WORK REQUEST 1
Answer these questions about the post about waiting:
(a) How many times did the writer change lanes on the Yale this morning?
(b) From which company does the writer pre-order everything?
(c) How fast can you drive on some stretches of road in Texas?
WORK REQUEST 2
Set down everything in the post about waiting from "I do not think" down to "a little sooner.".
WORK REQUEST 3
Can you take the post about waiting further, picking up right after its last sentence?

SUPPLIED PASSAGE
————

Hopeful Waiting

Tim BlodgettUncategorizedLeave a Comment

I may be the worst person in the world when it comes to waiting. I think Kati would agree with me on this. At the grocery store, I am the one changing checkout lanes for the possibility of making it through the line a minute faster. I am one of the people that pre-orders everything from Apple because I cannot stand to queue up at the store. This morning, I changed lanes three times on the Yale. I will not even mention the lifespan of presents in our house (Hint: They do not make it to Christmas or birthdays). I am not good at waiting.

I do not think I am alone either. We have a society based of instantaneous gratification. Waiting is antithetical to so many societal and technological trends. Movies and television shows are on demand now through smartphones, tablets, and computers that we can take anywhere and watch anytime. Fast food is even faster than it was a generation ago because so much of it is precooked and simply reheated. In Texas, there are stretches of road where you can drive 85 miles per hour to help get you to your destination a little sooner.

————

EXTRACTED ENTRIES
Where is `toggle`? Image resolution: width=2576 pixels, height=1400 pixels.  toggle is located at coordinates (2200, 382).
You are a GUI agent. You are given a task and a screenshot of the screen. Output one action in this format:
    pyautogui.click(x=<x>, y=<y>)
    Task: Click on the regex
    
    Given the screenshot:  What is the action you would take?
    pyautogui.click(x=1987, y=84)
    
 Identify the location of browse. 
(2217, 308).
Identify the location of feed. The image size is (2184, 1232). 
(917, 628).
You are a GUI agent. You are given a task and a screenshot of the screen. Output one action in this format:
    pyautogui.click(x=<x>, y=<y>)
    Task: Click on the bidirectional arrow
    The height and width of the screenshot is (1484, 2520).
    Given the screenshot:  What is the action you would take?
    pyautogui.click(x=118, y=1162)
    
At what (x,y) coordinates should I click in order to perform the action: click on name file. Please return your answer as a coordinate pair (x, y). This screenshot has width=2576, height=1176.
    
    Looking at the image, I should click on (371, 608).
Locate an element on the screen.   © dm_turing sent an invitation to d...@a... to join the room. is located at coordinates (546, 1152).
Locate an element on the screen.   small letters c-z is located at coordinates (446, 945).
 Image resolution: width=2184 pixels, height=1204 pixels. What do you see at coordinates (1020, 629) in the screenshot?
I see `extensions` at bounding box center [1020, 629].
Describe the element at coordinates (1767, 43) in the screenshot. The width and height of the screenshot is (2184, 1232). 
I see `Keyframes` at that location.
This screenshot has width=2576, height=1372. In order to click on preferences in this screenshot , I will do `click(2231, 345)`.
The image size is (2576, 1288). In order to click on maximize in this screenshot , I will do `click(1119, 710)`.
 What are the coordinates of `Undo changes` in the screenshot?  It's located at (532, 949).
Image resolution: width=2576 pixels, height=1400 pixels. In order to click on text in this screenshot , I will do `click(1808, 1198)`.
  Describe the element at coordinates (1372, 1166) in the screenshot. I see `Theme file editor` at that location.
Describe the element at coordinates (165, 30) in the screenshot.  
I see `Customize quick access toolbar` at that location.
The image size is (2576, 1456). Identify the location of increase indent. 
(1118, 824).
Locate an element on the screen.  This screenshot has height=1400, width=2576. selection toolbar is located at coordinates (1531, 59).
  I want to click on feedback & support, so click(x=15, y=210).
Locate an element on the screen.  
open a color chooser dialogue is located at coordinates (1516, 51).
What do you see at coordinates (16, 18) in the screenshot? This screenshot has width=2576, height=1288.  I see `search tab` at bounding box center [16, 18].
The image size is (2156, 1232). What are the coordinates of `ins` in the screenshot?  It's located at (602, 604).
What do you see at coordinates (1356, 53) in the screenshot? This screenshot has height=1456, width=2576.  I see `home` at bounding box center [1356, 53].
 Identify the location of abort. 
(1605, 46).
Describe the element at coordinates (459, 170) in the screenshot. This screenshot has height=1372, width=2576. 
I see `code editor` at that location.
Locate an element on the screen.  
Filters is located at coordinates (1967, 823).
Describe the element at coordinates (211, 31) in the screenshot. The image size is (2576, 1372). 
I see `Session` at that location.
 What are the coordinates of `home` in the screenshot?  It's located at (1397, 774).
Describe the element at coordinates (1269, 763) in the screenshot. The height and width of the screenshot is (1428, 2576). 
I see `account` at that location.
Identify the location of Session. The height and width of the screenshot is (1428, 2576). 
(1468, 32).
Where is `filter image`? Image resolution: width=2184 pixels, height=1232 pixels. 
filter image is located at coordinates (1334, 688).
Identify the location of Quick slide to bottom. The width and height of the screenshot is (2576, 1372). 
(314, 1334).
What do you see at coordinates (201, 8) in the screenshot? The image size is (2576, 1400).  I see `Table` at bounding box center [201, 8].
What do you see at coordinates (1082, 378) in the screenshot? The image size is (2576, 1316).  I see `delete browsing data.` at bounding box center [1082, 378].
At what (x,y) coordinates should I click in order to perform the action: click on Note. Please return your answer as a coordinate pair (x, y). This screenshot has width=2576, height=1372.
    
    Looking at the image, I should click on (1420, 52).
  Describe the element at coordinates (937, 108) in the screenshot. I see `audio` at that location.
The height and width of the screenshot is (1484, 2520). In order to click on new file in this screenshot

————

RESPONSE BOX 1
(a) Three times.
(b) Apple.
(c) 85 miles per hour.

RESPONSE BOX 2
I do not think I am alone either. We have a society based of instantaneous gratification. Waiting is antithetical to so many societal and technological trends. Movies and television shows are on demand now through smartphones, tablets, and computers that we can take anywhere and watch anytime. Fast food is even faster than it was a generation ago because so much of it is precooked and simply reheated. In Texas, there are stretches of road where you can drive 85 miles per hour to help get you to your destination a little sooner.

RESPONSE BOX 3
This lack of waiting makes the season of Advent particularly challenging. We do not wait well in general, so an entire season of the church dedicated to waiting is difficult. And since Jesus has already come and does every Christmas, then that makes the waiting all the more arduous: we have waited before on Jesus.

Luckily, this waiting is not without activity. We are waiting in preparation for something to happen. This waiting is pregnant with expectation for this future. In many ways, we are starting our faith journey anew each Advent. We are evaluating where we are and where we are going. We are discerning where God is coming into our world in fresh ways. What has happened in the past is not necessarily predictive of where God will be in the new future and we must prepare for that. Jesus may arrive every Christmas, but neither Jesus nor we will be the same at each encounter. Advent prepares us for that reality.

This is a time of hopeful waiting. Jesus is coming. The world will change again. Our world will change in him. Wait. Prepare. Expect.